Table 19 HSD test groupings after ANOVA of AUC for the classifier factor

Conclusions

The first conclusion we would like to mention involves CatBoost. We were not able to increase the maximum tree depth of the decision trees in the CatBoost classifier beyond 16. This is a much lower maximum tree depth than the other classifiers permit. However, CatBoost plays another important role in our experiments. We use CatBoost encoding to encode the categorical features in the Part B and Part D datasets. Given the strength of the results, we feel that future work to ascertain CatBoost’s contribution to the results is appropriate. This can be determined by further experiments including different techniques for encoding categorical features.

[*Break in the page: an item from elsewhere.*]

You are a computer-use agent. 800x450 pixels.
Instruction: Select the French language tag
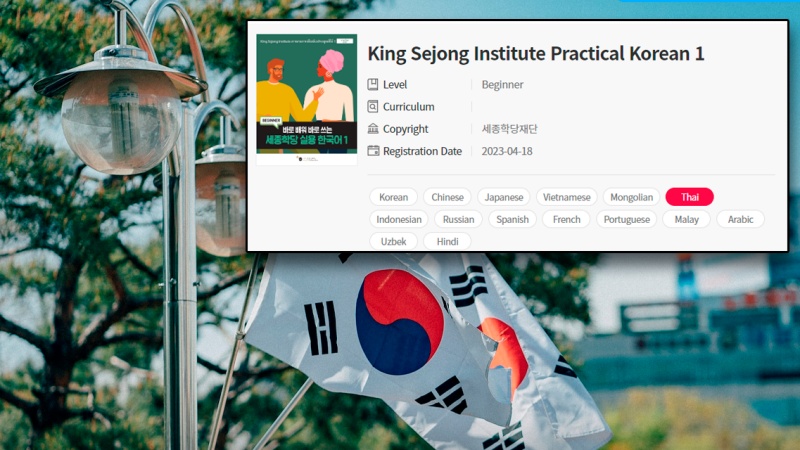pyautogui.click(x=566, y=219)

Our experimental results and statistical analyses reveal some facts about Medicare fraud detection in the latest, publicly available Part B and Part D data. These findings are a contribution, since they pertain to new data. The first important finding is the effect of maximum tree depth on AUC scores. Our results show that maximum tree depth is positively correlated with AUC scores. The second noteworthy result of our study is that one may employ learners with higher maximum tree depth values, and apply RUS to induce class ratios to build models that outperform models trained on the full dataset, in terms of AUC scores. This is good news for researchers experimenting with the Part B and Part D datasets. Fewer training instances, which translate to shorter model training time, can be used to get results similar to, or better than results obtained with the full Part B or Part D datasets. For classifying the Part B data, we find that models trained on data with RUS applied to make the class ratio 1:3 yield the best performance. Similarly, for the Part D data, we find models trained on data with RUS applied to induce the 1:9 class ratio yield the best performance. Since both the Part B and Part D datasets are large and imbalanced, applying RUS reduces the size of the training data by two orders of magnitude. The reduction in the size of the training data mitigates the increased resource consumption that is a by-product of increasing maximum tree depth. In future work, we plan to extend our analysis to other metrics, such as Area Under the Precision–Recall Curve, and other highly imbalanced Big Data.